関西ペイントは化学プラントなどに適する配管腐食対策用耐熱塗料「サモスター配管用」及び素地調整費用削減に貢献する水性防食塗料「ルビゴール」を開発した。モニター販売を経て来年本格販売を開始する。

CUI対策塗料、グローバル展開
サモスター配管用

「サモスター配管用」は石油精製や化学プラントに用いられる配管の防錆に使用する耐熱塗料。

断熱効果を目的とした保温材で覆われた工業用配管は内部を通るガスや液体から生じる温度変化や水分の影響を受け、外部に晒された配管より過酷な腐食環境にある。

更に配管が保温材で覆われていることで腐食状態が目視できないため腐食対策が遅れ漏洩事故の要因にもなる。

このような独特な腐食構造を持つ配管の腐食対策に向け最適な材質を用いた塗料設計を行った結果、同品は250μm塗装することで、-185℃から650℃までの幅広い温度領域で優れた防食性を発揮する。

保温材の下に水が侵入することにより発生する配管外面の腐食はCUI(Corrosion Under Insulation)と呼ばれ、同社によると海外ではCUI対策として対策塗料の採用実績が多く、プロジェクトごとにコーティング材の指定があり、プラント新設時から塗装で未然に防ぐことが一般的となっている。

一方、日本ではCUI検査技術の開発が盛んに行われているものの、塗装によって対策する文化がなくコーティング材の評価に関する報告は少ないのが現状となっている。

国内外のこうした状況から、「海外市場向け展開の品揃えがきっかけ」(同社)として海外のプラントをメインターゲットとし、国内工場または海外のグループ会社から材料供給していく方針。同時に国内においても「(施主への)ヒアリングでも塗装によるCUI対策への関心は高い。保全の観点から関西ペイントとして訴求していきたい」考え。

製品概要は汎用タイプのフェノールエポキシ樹脂系「サモスター配管用E」(配管温度が100℃~200℃の設備に耐用)4万7,088円(税別・18kg)と特殊シリコーン樹脂系「サモスター配管用S」(配管温度が-185℃~650℃の設備に耐用)8万8,326円(税別・18kg)。

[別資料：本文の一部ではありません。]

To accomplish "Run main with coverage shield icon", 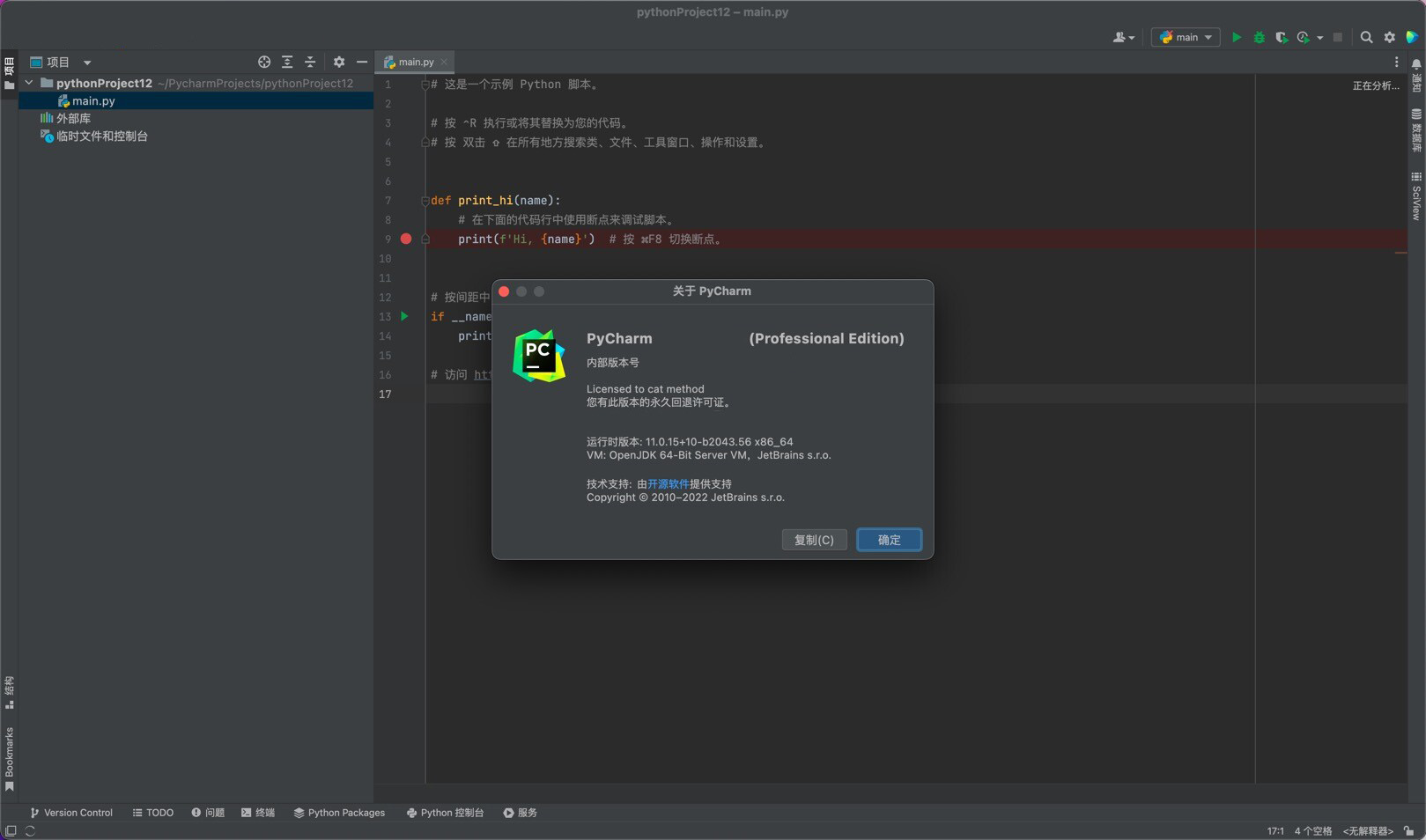I will pyautogui.click(x=1281, y=37).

7月25日からモニター販売し、来年4月から本格販売を予定する。初年度の売上目標は2,000万円。

業界初、腐食電流抑制による防食
ルビゴール

水性の錆止め塗料「ルビゴール」はプラントなどの鋼構造物の塗り替え向けに錆面への塗装を可能とした。

従来、重防食塗装は塗装前に錆や脆くなった塗膜を完全に除去し、塗装に適した素地調整を行った面に塗装していたが、素地調整には多大な工数と費用が伴うことが課題だった。

そこで同社は業界で初めて腐食電流を抑制することで錆が残存した面に塗装しても従来の塗料と同等の防食性を実現する塗料を開発した。

従来の素地調整を軽減できる錆面用塗料は赤錆を黒錆に転換するタイプや塩分・鉄イオンを無害化するタイプ、固化して水分や塩分の侵入を防ぐ環境遮断タイプがあるが、同社は錆面に起こっている腐食電流を塗料の配合面で抑制するという全く異なるメカニズムによる。

メカニズムは①塗料に配合した超微粒浸透性防錆成分が錆層に浸透して錆層の電流を流す力を弱める②溶出不動態皮膜形成型防錆顔料が錆層表面に配向して薄膜部や欠損部への防食効果を高める③超高分子エポキシ樹脂と硬化剤によって強靭な塗膜を作り塩分などの侵入を妨げ、特殊官能基Xが錆層に浸透して錆層内の電流を流れにくくする。

錆の厚みは100μmまで対応可能。それ以上の場合はワイヤーブラシなどで除錆する。環境に配慮した水性塗料で特定化学物質予防規則等に該当せず、有害な鉛やクロムを含まない。

製品システムとして、赤錆及び旧塗膜面に下塗り1層目にルビゴール(60μm)、下塗り2層目にルビゴールG(120μm)、上塗りには水性や溶剤系などさまざまな塗料の選択が可能(標準仕様としてはユニテクト20セーフティ60μmとしている)。価格は6万9,872円(税別・16kgセット)。

7月6日からモニター販売し、来年12月から本格販売を予定している。